Work instruction:
Please go through the listing below and count the lines where the string "logo" appears. Answer with the number only.

────────────────────────────────────────

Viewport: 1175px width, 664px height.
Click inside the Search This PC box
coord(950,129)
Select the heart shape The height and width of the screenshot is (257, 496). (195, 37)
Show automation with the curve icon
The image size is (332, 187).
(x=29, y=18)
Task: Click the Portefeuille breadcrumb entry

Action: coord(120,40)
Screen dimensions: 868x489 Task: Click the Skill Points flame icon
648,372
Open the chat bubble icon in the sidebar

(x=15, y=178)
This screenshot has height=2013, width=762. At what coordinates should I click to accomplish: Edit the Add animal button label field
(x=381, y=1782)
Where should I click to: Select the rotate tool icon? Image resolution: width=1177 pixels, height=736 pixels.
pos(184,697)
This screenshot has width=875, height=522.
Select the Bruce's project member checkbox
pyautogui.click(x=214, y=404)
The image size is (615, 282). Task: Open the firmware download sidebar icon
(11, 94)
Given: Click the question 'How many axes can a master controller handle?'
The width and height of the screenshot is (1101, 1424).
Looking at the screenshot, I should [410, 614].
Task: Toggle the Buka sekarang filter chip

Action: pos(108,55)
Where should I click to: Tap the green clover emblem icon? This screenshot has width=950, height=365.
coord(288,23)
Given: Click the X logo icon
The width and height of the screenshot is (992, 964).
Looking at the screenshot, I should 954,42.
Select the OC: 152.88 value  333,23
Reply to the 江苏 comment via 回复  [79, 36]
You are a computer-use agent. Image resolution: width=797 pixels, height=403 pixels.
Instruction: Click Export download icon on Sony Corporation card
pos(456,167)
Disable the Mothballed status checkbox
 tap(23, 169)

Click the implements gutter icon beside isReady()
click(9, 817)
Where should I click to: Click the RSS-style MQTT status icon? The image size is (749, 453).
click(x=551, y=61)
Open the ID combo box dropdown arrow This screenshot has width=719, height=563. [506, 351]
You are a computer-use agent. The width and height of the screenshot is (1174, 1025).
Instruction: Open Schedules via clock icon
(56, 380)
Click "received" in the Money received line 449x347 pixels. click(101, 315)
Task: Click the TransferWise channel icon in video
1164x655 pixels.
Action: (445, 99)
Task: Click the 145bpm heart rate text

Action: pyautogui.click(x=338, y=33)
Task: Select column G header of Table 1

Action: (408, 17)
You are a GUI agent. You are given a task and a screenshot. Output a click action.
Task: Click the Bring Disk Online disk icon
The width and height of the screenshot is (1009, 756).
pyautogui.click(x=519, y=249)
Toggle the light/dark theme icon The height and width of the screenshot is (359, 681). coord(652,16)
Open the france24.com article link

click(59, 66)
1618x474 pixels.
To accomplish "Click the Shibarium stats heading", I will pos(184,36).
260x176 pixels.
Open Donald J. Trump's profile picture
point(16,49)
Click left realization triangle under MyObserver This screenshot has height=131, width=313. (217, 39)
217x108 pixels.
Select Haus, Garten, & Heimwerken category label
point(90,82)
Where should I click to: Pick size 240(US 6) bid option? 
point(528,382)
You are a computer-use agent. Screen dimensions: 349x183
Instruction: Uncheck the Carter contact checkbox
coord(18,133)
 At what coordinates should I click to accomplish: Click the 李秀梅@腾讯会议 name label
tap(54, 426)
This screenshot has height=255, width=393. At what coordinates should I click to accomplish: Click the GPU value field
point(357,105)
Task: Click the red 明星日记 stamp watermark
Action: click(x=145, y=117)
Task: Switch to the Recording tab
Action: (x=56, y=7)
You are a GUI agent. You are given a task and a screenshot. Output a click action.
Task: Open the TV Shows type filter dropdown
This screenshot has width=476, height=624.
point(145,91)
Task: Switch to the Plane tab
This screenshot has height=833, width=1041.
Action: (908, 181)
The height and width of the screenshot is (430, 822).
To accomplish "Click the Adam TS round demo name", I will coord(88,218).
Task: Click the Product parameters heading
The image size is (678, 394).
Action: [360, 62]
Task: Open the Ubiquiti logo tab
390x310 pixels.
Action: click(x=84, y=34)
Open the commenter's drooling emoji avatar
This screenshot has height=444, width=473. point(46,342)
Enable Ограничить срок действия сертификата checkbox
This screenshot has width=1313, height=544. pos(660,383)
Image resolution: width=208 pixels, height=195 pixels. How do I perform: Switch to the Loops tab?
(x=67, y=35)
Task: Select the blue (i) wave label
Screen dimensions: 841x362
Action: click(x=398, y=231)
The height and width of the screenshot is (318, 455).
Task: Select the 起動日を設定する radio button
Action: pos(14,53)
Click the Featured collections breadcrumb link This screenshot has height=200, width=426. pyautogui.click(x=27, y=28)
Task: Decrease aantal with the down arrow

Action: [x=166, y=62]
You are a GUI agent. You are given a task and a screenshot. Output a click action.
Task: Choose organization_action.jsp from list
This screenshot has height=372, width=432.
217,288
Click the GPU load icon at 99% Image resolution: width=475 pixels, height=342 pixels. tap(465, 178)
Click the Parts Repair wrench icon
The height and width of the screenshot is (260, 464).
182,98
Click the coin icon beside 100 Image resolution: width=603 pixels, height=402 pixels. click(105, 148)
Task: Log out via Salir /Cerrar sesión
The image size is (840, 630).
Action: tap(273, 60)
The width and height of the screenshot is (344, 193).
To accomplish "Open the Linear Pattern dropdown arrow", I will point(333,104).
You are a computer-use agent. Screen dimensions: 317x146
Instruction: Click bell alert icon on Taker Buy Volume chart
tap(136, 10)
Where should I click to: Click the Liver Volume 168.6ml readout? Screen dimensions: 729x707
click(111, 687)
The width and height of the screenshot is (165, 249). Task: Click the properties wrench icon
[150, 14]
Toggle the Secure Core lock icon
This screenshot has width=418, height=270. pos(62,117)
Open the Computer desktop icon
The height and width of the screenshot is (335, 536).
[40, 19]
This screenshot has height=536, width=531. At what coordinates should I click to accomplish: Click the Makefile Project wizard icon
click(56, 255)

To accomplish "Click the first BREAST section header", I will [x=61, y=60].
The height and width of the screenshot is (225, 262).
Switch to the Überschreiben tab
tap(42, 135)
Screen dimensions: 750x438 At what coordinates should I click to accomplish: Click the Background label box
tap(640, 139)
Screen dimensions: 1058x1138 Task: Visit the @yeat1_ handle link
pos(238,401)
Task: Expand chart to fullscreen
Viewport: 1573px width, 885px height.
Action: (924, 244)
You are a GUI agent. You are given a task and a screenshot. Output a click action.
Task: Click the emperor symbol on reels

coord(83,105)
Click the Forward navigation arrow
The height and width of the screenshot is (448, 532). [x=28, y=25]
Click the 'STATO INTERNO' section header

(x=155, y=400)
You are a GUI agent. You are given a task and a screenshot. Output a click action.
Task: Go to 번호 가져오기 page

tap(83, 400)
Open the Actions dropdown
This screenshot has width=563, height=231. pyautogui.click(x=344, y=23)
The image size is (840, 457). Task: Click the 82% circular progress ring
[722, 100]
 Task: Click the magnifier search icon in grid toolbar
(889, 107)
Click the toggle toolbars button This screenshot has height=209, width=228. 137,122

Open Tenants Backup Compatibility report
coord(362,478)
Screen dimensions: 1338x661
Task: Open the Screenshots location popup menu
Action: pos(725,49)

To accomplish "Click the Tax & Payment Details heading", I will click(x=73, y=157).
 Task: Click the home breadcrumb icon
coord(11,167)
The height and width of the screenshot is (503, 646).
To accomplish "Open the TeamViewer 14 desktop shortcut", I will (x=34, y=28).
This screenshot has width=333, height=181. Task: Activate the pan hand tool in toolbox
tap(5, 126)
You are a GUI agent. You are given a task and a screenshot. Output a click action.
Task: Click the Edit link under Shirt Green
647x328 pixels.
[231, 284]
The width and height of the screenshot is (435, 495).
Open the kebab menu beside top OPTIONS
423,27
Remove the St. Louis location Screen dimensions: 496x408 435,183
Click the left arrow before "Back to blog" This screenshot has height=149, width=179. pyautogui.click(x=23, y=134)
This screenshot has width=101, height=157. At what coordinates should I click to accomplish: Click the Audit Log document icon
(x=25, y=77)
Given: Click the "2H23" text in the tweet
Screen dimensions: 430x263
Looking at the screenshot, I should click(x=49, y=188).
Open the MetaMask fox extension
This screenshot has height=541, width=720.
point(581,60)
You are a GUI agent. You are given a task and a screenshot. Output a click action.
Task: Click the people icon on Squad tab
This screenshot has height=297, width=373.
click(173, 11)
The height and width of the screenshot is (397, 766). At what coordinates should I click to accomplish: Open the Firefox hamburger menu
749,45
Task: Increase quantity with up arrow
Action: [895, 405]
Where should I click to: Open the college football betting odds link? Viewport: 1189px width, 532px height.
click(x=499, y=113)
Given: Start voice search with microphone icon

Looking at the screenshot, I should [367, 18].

────────────────────────────────────────

Answer space:
2